What we’re really saying is this: What destroyed Western sexuality is its utter lack of mystery and its goal-orientation. Real attraction is all about building tension and stoking the fires of lust. It’s where the object of one’s desire is cordoned off by erotic obstacles that need to be surmounted. But how can these conditions thrive in a culture that is designed for instant gratification, that leaves no urge unsatisfied. Hungry? Pick up the phone and a pizza is delivered in thirty minutes. Our culture is designed to quash every pang and scratch every itch.

But nowhere is this truer than with sexual lust, which Western culture treats as a biological urge that requires instant satiation. We get rid of the urge by indulging the craving. This explains the popularity of porn, which promises thousands of willing women at all hours of the day and night to cater to a man’s every desire.

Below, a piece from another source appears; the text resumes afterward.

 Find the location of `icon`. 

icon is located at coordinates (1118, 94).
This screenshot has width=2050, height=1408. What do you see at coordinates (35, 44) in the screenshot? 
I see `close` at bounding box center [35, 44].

Little do these men understand, however, that they have no pent-up erotic energy left to shower on their wives, dissipated as it has become in their pathetic porn pursuits.

In a strange sort of way, Americans have sex in order not to want to have sex. It’s not radically different than dinner. We eat in order to stop feeling hungry. Likewise, we use sex to anesthetize its craving.

As a solution, “The Kosher Sutra” offers an Eastern, Tantra, and kabbalistically inspired, means-oriented sexuality designed to increase rather than dissipate desire. Notice how many of the Jewish laws of marriage serve precisely to frustrate, rather than cater to, instant sexual gratification. A woman is sexually forbidden to her husband for a period of days each month, thereby rendering her forbidden and sexual relations with her sinful. Modest dress, even in the bedroom, forces husbands to become peeping Toms, reminiscent of the scenario I described above.

And the obligation for a husband to sexually satisfy his wife before himself creates an erotic encounter whose purpose is not to afford him personal climax but to fan the flames of lust precisely by not granting him release. Sex without climax. It’s a radical idea, especially when it’s practiced over a period of days. But when you master its discipline, it’s “damn the torpedoes and full steam ahead.”

The Jewish people are known as Israel, which translates literally as he who wrestles with God. Friction, tension, and struggle are at the very heart of the Jewish experience, which is the principal reason for Jewish creativity and resilience and accounts for why Judaism, alone among the religions of the world, deeply endorses the passionate sexual interaction between man and woman. For what is lust other than the unresolved tension resulting from the constant friction of the masculine and feminine, leaving both feeling electrified and alive?